Sikap beringas dalam wujud
penyerangan terhadap penduduk desa lain juga banyak tercatat dalam
sumber-sumber prasasti pada masa Bali Kuno. Sebagaimana termuat dalam Prasasti
Cempaga C yang dikeluarkan Raja Bhatara Sri Mahaguru pada tahun 1264 Saka,
penduduk Desa Tumpuhyang menyerang Desa Cempaga yang merupakan desa
tetangganya. Penyerangan itu disertai dengan tindakan merampok, menawan dan
membunuh penduduk Desa Cempaga. Karena tidak mampu menghadapi serangan penduduk
Desa Tumpuhyang, penduduk Desa Cempaga pun pergi ke desa-desa lain
menyelamatkan diri.
Aksi serupa juga dilakukan penduduk Desa Baturaya yang merampas dan
menduduki sebagian wilayah Desa Tumbu. Seperti dimuat dalam Prasasti Tumbu yang
juga dikeluarkan Raja Bhatara Mahaguru tahun 1247 Saka, pendudukan ini juga
disertai dengan pembakaran rumah, perampokan dan pembunuhan. Prasasti Sembiran
A I juga memuat tentang penyerangan yang kerap dialami Desa Julah.

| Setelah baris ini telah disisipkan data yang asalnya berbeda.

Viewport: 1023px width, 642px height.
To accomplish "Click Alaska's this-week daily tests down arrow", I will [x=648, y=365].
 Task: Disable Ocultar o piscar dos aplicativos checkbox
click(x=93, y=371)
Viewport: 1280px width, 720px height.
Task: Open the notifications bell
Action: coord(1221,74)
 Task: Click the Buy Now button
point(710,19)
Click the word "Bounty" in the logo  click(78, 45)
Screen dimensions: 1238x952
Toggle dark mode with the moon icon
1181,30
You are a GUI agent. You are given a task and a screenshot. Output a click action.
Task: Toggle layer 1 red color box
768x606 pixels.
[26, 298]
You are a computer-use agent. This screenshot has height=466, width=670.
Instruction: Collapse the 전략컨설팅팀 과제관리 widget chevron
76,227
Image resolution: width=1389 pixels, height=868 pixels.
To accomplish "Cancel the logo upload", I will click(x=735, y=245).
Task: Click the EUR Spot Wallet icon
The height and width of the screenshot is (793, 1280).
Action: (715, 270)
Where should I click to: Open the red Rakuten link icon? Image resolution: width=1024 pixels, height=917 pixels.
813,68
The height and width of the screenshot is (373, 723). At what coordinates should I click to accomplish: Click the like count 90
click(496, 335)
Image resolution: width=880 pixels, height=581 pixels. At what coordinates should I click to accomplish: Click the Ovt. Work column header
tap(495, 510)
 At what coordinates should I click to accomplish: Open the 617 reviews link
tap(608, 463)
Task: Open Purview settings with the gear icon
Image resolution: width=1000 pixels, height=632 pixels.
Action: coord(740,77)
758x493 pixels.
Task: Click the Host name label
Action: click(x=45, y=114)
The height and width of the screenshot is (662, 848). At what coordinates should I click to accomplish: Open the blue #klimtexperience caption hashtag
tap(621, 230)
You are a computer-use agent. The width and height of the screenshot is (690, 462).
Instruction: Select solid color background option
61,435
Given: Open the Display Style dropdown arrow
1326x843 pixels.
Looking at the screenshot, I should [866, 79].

Fakta ini memperjelas bahwa aksi
kekerasan memang memiliki jejak masa silam di tengah-tengah kehidupan manusia Bali. Bahkan, ini yang amat ironis, keberingasan itu amat kerap
dilakukan terhadap nyama Bali sendiri.
Citra keras, ganas dan liar ini pula yang membuat diincarnya
orang-orang Bali untuk dijadikan tentara kolonial. Pengalaman tiga kali
pertempuran dengan pasukan kerajaan-kerajaan Bali pada paruh abad ke-19 memberi
pelajaran Belanda bahwa orang Bali sebagai lawan militer yang paling tangguh
yang pernah dihadapi tentara kolonial Belanda di Hindia Belanda.
Dalam cara pandang sosiologi modern, kekerasan dan
premanisme biasanya tumbuh seiring dengan pertumbuhan ekonomi di suatu daerah.
Apalagi jika pertumbuhan itu tidak diimbangi dengan pemerataan justru
membiakkan kesenjangan sosial yang amat menganga. Kompetisi di lapangan ekonomi
berlangsung tidak seimbang dan bahkan tidak sehat. Di tengah iklim yang tak
sehat semacam itu, ideologi kekerasan memang mendapatkan lahan yang subur. Sejumlah
daerah di Indonesia sudah pernah mengalami ini, di antaranya Jakarta dan Medan.
Karena itu, dibutuhkan rekayasa sosial yang menyentuh
permasalahan paling dasar problematika sosial yang tengah dihadapi masyarakat
Bali. Selain mewujudkan pertumbuhan ekonomi yang berkeadilan dan mengurangi
jurang kesenjangan sosial, aspek budaya masyarakat Bali juga patut diperhatikan
secara sungguh-sungguh. Aspek budaya bukan semata dalam pengertian melestarikan
tradisi, apalagi sebatas seni atau semata-mata ajaran agama, tetapi ikhtiar
terus-menerus membangun interaksi sosial-kemasyarakatan yang dilandasi
kesadaran memuliakan kemanusiaan dan merawat peradaban. Dan, sungguh pula upaya
semacam ini, selain membutuhkan ketegasan dan keberanian, juga menghendaki keteladanan para pemimpin, contoh nyata para penguasa.
Bukan malah sebaliknya, menjadi bagian dari masalah membiaknya kekerasan. (b.)